(Stored records)
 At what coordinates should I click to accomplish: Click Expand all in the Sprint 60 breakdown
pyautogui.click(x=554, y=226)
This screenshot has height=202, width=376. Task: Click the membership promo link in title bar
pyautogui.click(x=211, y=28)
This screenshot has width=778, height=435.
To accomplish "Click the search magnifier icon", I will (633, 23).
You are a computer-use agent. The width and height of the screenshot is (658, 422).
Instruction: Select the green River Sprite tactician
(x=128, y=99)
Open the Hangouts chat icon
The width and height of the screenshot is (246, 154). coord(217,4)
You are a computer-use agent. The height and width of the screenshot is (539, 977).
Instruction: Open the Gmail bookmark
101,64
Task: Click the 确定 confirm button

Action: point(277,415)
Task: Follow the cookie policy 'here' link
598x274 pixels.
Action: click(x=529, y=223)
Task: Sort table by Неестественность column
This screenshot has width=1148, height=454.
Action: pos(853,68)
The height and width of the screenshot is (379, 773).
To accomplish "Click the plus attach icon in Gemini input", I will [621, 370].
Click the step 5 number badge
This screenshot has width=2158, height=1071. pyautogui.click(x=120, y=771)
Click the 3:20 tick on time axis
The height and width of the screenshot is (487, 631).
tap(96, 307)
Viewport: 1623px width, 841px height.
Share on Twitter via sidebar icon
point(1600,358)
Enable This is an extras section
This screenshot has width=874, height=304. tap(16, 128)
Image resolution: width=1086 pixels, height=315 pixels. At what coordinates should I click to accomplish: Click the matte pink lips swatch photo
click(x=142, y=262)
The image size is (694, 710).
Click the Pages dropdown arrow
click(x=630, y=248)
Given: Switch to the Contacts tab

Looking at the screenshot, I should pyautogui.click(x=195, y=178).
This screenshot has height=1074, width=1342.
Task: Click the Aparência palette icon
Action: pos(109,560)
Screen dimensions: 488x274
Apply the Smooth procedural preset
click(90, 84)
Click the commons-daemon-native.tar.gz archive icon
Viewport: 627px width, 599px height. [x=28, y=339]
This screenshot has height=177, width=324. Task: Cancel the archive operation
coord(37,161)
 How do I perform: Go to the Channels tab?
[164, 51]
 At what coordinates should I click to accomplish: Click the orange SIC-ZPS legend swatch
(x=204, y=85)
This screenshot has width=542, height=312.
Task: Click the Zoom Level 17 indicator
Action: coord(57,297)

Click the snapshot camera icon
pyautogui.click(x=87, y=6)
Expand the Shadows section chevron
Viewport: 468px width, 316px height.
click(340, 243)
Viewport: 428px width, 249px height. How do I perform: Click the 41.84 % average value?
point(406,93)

→ **TASK BRIEF**
Copy each line above exactly as it stands.

→ **TASK SOLUTION**
 At what coordinates should I click to accomplish: Click Expand all in the Sprint 60 breakdown
pyautogui.click(x=554, y=226)
This screenshot has height=202, width=376. Task: Click the membership promo link in title bar
pyautogui.click(x=211, y=28)
This screenshot has width=778, height=435.
To accomplish "Click the search magnifier icon", I will (633, 23).
You are a computer-use agent. The width and height of the screenshot is (658, 422).
Instruction: Select the green River Sprite tactician
(x=128, y=99)
Open the Hangouts chat icon
The width and height of the screenshot is (246, 154). coord(217,4)
You are a computer-use agent. The height and width of the screenshot is (539, 977).
Instruction: Open the Gmail bookmark
101,64
Task: Click the 确定 confirm button

Action: point(277,415)
Task: Follow the cookie policy 'here' link
598x274 pixels.
Action: click(x=529, y=223)
Task: Sort table by Неестественность column
This screenshot has width=1148, height=454.
Action: pos(853,68)
The height and width of the screenshot is (379, 773).
To accomplish "Click the plus attach icon in Gemini input", I will [621, 370].
Click the step 5 number badge
This screenshot has width=2158, height=1071. pyautogui.click(x=120, y=771)
Click the 3:20 tick on time axis
The height and width of the screenshot is (487, 631).
tap(96, 307)
Viewport: 1623px width, 841px height.
Share on Twitter via sidebar icon
point(1600,358)
Enable This is an extras section
This screenshot has width=874, height=304. tap(16, 128)
Image resolution: width=1086 pixels, height=315 pixels. At what coordinates should I click to accomplish: Click the matte pink lips swatch photo
click(x=142, y=262)
The image size is (694, 710).
Click the Pages dropdown arrow
click(x=630, y=248)
Given: Switch to the Contacts tab

Looking at the screenshot, I should pyautogui.click(x=195, y=178).
This screenshot has height=1074, width=1342.
Task: Click the Aparência palette icon
Action: pos(109,560)
Screen dimensions: 488x274
Apply the Smooth procedural preset
click(90, 84)
Click the commons-daemon-native.tar.gz archive icon
Viewport: 627px width, 599px height. [x=28, y=339]
This screenshot has height=177, width=324. Task: Cancel the archive operation
coord(37,161)
 How do I perform: Go to the Channels tab?
[164, 51]
 At what coordinates should I click to accomplish: Click the orange SIC-ZPS legend swatch
(x=204, y=85)
This screenshot has width=542, height=312.
Task: Click the Zoom Level 17 indicator
Action: coord(57,297)

Click the snapshot camera icon
pyautogui.click(x=87, y=6)
Expand the Shadows section chevron
Viewport: 468px width, 316px height.
click(340, 243)
Viewport: 428px width, 249px height. How do I perform: Click the 41.84 % average value?
point(406,93)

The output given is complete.